Перепишите слово в слово строки из записей ниже, начиная со строки с "Toggle third global date filter button" и до строки с "Action: 83,375" включительно.
====
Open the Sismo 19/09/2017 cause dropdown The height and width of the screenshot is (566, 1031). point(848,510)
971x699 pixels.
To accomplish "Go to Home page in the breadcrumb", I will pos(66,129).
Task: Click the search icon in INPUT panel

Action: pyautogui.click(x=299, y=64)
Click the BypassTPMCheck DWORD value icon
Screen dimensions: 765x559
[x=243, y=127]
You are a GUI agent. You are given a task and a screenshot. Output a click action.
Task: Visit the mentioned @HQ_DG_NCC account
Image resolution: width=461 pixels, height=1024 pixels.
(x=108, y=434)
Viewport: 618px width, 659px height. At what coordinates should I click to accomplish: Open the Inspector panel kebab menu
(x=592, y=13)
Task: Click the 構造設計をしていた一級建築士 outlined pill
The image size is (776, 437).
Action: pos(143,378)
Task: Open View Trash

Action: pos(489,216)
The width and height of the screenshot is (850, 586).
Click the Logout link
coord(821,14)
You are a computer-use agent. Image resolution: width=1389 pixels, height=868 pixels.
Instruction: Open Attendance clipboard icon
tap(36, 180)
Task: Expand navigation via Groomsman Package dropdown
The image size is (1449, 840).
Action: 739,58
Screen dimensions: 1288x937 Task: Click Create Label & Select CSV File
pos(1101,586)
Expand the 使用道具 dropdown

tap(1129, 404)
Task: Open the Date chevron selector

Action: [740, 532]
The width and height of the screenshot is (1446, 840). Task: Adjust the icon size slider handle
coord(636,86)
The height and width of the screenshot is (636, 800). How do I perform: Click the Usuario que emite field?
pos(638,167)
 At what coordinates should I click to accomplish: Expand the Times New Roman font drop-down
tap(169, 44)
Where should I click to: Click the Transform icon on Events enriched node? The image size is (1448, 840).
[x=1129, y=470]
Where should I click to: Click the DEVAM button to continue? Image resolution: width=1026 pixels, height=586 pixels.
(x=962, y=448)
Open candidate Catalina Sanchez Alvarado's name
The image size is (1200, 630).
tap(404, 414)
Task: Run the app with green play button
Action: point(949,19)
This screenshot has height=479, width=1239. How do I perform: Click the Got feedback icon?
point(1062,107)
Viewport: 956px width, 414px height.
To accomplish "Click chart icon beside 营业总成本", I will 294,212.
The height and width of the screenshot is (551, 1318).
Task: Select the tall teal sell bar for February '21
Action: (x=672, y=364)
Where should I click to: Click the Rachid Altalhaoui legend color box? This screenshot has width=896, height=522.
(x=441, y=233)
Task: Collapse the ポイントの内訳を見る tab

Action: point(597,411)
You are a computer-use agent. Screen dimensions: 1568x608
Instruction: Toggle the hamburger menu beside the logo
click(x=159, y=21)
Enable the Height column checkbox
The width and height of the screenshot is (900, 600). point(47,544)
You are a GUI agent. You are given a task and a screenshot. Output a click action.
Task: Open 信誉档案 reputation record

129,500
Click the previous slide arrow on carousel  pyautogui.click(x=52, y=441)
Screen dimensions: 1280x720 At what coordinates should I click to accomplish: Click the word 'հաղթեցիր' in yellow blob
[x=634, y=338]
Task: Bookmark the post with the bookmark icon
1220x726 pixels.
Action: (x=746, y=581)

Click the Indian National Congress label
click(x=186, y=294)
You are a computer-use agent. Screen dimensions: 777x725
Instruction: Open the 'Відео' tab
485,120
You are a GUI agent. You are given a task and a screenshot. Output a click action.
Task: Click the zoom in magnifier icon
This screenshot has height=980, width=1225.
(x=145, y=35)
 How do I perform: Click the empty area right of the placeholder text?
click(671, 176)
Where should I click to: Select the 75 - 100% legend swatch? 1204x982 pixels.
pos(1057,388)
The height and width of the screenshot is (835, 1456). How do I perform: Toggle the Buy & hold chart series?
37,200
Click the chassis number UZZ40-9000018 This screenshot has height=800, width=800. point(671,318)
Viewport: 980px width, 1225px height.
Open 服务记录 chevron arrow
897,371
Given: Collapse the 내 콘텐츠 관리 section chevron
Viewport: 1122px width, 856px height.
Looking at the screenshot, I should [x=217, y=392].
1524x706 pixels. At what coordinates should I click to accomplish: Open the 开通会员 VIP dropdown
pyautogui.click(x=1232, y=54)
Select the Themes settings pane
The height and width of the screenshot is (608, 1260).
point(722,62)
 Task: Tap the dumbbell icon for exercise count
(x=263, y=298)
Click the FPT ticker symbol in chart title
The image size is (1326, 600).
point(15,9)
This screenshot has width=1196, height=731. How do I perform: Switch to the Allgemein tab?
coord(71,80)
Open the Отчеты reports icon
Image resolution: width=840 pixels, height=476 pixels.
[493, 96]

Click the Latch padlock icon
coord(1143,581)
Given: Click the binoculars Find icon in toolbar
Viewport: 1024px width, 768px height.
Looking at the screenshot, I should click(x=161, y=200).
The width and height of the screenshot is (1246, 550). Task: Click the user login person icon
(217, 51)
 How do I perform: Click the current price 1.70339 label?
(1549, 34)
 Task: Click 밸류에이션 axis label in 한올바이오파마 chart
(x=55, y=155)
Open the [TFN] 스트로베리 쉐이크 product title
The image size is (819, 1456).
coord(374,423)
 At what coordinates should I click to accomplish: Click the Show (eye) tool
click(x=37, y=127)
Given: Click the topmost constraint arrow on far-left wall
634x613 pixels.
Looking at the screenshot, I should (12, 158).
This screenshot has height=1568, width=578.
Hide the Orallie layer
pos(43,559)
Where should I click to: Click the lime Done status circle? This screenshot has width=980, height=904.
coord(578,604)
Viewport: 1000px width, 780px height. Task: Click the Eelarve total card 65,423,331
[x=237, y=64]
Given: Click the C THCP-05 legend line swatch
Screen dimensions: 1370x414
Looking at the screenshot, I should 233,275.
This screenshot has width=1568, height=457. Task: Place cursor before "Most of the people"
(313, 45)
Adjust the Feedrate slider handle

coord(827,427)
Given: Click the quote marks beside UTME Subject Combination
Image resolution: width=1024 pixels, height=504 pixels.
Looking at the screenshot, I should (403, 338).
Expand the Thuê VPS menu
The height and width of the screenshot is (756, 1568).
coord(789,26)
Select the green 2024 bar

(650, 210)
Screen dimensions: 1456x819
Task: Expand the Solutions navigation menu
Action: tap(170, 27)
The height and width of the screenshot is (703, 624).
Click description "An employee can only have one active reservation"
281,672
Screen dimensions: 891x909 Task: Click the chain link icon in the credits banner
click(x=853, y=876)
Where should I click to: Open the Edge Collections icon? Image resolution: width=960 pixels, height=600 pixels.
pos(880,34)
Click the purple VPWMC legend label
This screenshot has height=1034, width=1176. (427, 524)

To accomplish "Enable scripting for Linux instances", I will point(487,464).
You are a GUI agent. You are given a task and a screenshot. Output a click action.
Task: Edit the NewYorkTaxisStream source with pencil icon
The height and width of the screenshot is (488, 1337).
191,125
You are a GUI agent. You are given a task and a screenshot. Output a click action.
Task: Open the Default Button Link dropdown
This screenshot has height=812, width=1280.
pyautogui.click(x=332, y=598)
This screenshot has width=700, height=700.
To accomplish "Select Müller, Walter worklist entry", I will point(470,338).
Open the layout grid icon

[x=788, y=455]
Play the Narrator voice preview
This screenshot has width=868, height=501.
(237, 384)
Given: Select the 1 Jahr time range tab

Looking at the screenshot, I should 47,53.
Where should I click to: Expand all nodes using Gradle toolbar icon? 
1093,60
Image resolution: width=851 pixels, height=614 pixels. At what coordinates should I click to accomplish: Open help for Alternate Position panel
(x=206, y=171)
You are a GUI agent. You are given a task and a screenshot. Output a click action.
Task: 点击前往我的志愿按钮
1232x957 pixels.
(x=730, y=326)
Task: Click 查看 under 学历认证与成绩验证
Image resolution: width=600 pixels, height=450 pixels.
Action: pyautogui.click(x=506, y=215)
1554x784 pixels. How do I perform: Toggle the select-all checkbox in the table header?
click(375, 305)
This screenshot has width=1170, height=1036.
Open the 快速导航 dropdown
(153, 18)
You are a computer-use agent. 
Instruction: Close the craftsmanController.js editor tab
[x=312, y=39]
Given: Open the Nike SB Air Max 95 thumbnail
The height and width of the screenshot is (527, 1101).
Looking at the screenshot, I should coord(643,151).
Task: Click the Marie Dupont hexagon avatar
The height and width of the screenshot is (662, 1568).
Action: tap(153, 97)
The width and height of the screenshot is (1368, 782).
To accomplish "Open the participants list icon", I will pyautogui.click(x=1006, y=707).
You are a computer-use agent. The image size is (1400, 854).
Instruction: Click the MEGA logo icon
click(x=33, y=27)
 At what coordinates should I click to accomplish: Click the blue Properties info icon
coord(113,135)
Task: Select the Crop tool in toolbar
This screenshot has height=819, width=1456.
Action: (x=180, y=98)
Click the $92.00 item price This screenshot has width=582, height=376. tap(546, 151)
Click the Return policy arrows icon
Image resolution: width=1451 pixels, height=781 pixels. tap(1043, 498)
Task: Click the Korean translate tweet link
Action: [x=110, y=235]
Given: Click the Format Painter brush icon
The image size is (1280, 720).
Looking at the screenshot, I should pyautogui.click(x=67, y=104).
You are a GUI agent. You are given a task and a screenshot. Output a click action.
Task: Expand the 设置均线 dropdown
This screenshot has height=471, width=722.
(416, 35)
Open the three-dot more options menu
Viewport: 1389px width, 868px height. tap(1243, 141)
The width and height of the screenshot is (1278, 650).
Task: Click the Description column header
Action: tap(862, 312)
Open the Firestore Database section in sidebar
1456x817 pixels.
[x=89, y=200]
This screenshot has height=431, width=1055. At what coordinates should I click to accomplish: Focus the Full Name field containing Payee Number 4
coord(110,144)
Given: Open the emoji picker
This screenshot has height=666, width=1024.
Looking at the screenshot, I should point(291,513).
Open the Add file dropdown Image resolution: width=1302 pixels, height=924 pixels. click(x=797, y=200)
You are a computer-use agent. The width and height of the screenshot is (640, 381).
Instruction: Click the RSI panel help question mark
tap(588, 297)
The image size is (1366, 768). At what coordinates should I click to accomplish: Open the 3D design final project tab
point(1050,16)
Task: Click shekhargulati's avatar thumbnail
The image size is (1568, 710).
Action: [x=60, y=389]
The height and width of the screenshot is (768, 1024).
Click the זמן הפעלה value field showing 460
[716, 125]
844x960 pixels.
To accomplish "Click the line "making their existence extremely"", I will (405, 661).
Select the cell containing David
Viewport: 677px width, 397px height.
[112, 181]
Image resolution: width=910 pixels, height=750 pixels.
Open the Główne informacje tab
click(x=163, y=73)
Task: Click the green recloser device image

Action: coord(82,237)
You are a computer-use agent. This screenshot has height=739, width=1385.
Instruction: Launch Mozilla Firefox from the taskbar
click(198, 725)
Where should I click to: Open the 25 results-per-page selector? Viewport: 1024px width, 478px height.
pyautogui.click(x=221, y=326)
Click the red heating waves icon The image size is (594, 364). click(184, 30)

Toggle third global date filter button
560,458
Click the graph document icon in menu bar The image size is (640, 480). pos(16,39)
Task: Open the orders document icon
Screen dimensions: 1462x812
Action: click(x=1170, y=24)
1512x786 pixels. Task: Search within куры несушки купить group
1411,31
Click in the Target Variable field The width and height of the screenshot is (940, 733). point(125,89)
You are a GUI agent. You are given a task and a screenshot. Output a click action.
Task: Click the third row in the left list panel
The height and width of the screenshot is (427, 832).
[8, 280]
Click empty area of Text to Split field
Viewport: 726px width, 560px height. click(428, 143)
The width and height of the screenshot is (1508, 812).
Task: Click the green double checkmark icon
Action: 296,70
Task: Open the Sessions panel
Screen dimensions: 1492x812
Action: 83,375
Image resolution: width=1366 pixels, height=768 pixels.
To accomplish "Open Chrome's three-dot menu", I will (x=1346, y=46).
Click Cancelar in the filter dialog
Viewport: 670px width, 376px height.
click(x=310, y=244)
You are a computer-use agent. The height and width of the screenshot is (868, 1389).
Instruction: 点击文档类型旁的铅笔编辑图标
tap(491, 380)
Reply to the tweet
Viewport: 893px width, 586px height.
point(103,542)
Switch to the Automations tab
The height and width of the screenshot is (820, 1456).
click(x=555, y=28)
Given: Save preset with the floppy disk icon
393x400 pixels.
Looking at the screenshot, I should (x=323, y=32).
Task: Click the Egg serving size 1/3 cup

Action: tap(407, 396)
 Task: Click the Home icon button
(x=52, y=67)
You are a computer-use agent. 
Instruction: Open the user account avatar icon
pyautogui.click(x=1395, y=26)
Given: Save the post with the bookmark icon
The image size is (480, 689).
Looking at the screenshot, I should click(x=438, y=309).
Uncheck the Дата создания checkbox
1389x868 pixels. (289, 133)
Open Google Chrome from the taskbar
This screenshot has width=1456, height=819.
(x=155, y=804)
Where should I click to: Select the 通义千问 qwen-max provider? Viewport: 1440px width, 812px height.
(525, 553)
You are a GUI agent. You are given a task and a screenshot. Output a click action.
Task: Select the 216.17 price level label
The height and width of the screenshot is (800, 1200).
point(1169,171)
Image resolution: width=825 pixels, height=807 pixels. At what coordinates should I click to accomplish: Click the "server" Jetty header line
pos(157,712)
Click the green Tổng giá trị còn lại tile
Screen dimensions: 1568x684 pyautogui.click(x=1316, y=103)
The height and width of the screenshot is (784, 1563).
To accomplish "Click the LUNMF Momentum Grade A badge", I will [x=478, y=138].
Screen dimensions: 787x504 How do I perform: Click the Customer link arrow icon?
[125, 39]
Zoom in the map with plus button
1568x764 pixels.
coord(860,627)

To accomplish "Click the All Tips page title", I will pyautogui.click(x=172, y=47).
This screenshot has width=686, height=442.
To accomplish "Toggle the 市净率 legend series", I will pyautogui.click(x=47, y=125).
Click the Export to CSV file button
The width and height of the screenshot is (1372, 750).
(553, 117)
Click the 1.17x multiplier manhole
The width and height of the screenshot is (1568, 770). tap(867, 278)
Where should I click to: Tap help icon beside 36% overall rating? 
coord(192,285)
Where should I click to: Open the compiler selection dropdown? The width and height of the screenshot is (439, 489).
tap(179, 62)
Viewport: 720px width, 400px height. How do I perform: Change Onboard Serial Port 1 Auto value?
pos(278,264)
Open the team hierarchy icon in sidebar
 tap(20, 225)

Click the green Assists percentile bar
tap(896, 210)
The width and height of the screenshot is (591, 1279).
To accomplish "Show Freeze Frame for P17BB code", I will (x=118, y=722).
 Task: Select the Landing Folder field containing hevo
====
ОТВЕТ >>
Toggle third global date filter button
560,458
Click the graph document icon in menu bar The image size is (640, 480). pos(16,39)
Task: Open the orders document icon
Screen dimensions: 1462x812
Action: click(x=1170, y=24)
1512x786 pixels. Task: Search within куры несушки купить group
1411,31
Click in the Target Variable field The width and height of the screenshot is (940, 733). point(125,89)
You are a GUI agent. You are given a task and a screenshot. Output a click action.
Task: Click the third row in the left list panel
The height and width of the screenshot is (427, 832).
[8, 280]
Click empty area of Text to Split field
Viewport: 726px width, 560px height. click(428, 143)
The width and height of the screenshot is (1508, 812).
Task: Click the green double checkmark icon
Action: 296,70
Task: Open the Sessions panel
Screen dimensions: 1492x812
Action: 83,375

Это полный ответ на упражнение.